La visita del Pontefice a Napoli mobilita un imponente dispositivo di sicurezza. Oltre 2300 operatori delle forze dell'ordine e 1500 volontari garantiranno l'ordine pubblico e l'assistenza.
Sicurezza capillare per la visita papale
Un massiccio schieramento di forze dell'ordine è previsto per l'evento. Saranno impiegati 2.300 professionisti tra Polizia di Stato, Carabinieri e Guardia di Finanza. A questi si aggiungono agenti della Polizia Metropolitana e Penitenziaria. Anche le Polizie Locali offriranno il loro supporto.
Le misure di sicurezza includono la predisposizione di circa 10.000 transenne. Queste saranno posizionate strategicamente lungo il percorso previsto.

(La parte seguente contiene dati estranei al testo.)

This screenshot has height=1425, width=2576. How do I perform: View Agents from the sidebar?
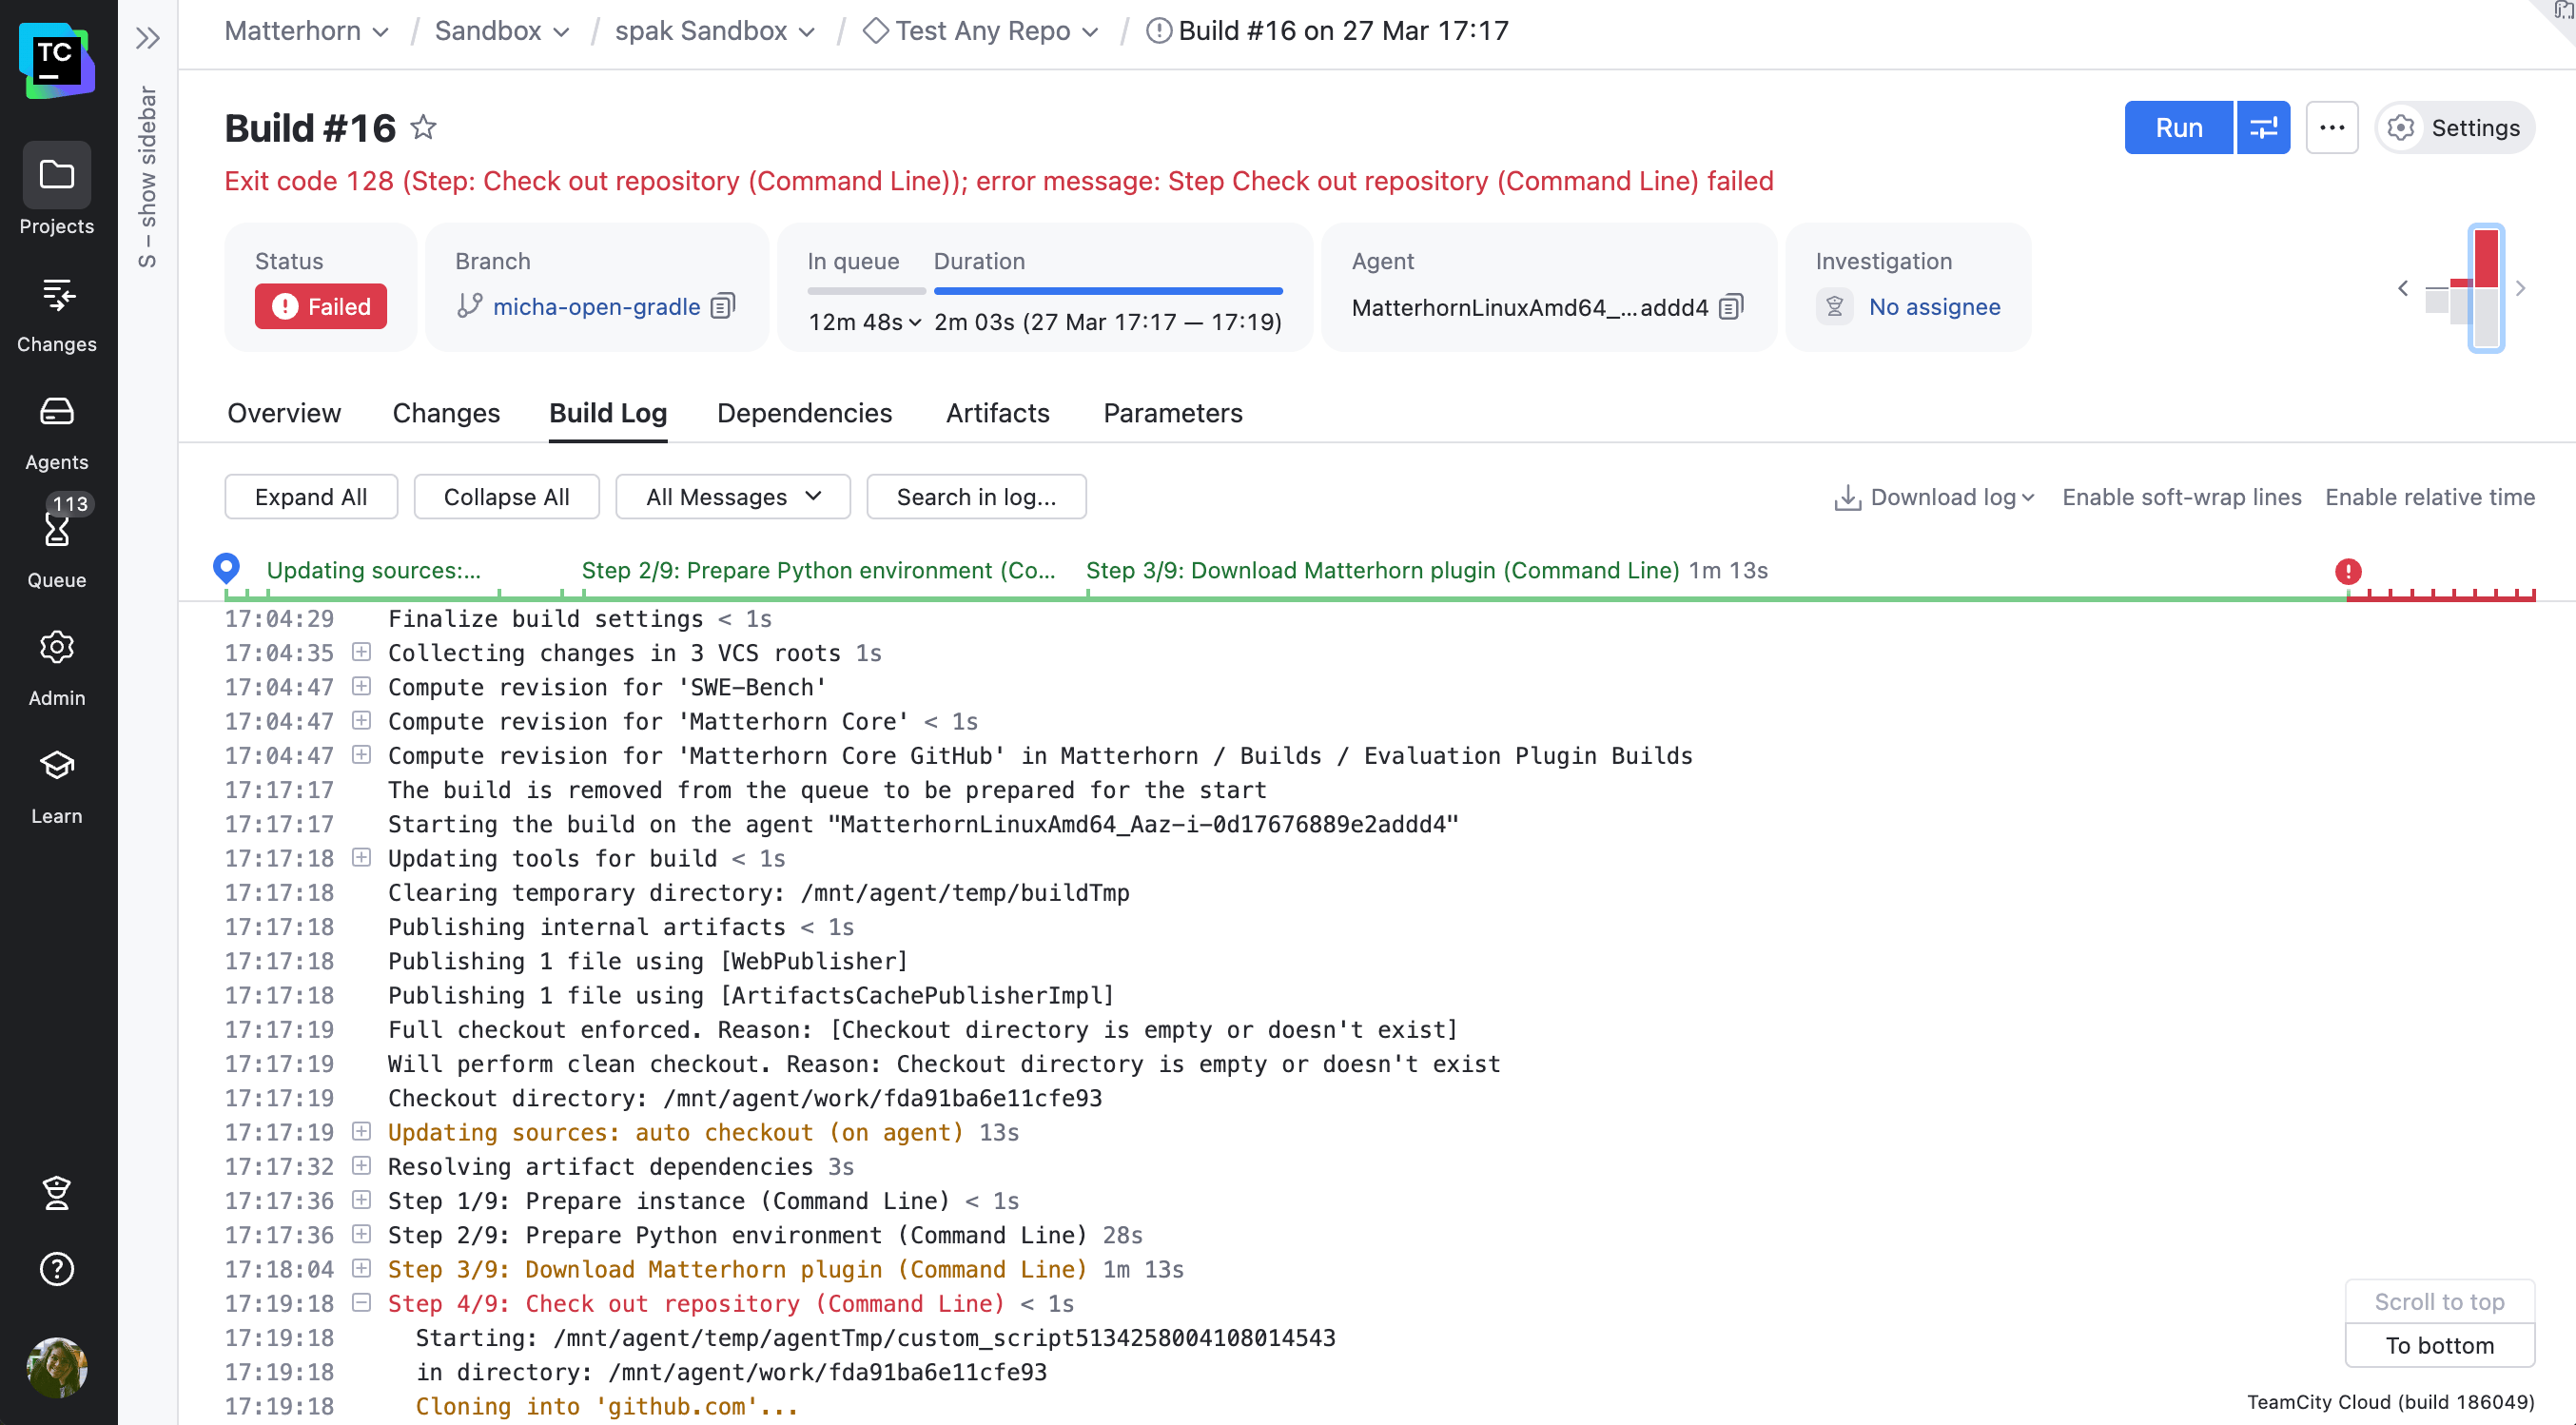[56, 428]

L'obiettivo è garantire un flusso ordinato e sicuro per tutti i partecipanti.
Volontari e Terzo Settore a supporto
Il contributo del Terzo Settore sarà fondamentale. Circa 1.500 volontari sono stati mobilitati per l'occasione. Questi provengono dalla Protezione Civile e da diverse associazioni. Tra queste figurano realtà dell'arcidiocesi di Napoli, dello Smom e della Croce Rossa.
Il personale sanitario dell'Asl Napoli 1 sarà anch'esso impegnato. Forniranno assistenza medica e supporto logistico. La macchina organizzativa per i controlli e l'accoglienza è già attiva. Le attività sono iniziate nelle prime ore della giornata odierna.
Coordinamento per l'ordine pubblico
L'organizzazione dei controlli è stata definita in diverse riunioni. Il Comitato per l'Ordine e la Sicurezza Pubblica ha supervisionato il piano. Il prefetto di Napoli, Michele di Bari, ha guidato gli incontri. È stato adottato un modello organizzativo partecipato.
Il piano è stato attuato in stretto coordinamento con le Autorità Ecclesiastiche. Hanno collaborato attivamente la Regione Campania e le Amministrazioni Locali. Anche le Forze di Polizia, i Vigili del Fuoco e il comparto sanitario sono stati coinvolti.
Le autorità marittime e il settore dei trasporti hanno integrato le misure. La chiusura delle scuole a Napoli è stata decisa. Sono state apportate modifiche alla viabilità ordinaria. L'obiettivo è decongestionare le aree interessate e facilitare eventuali flussi di emergenza.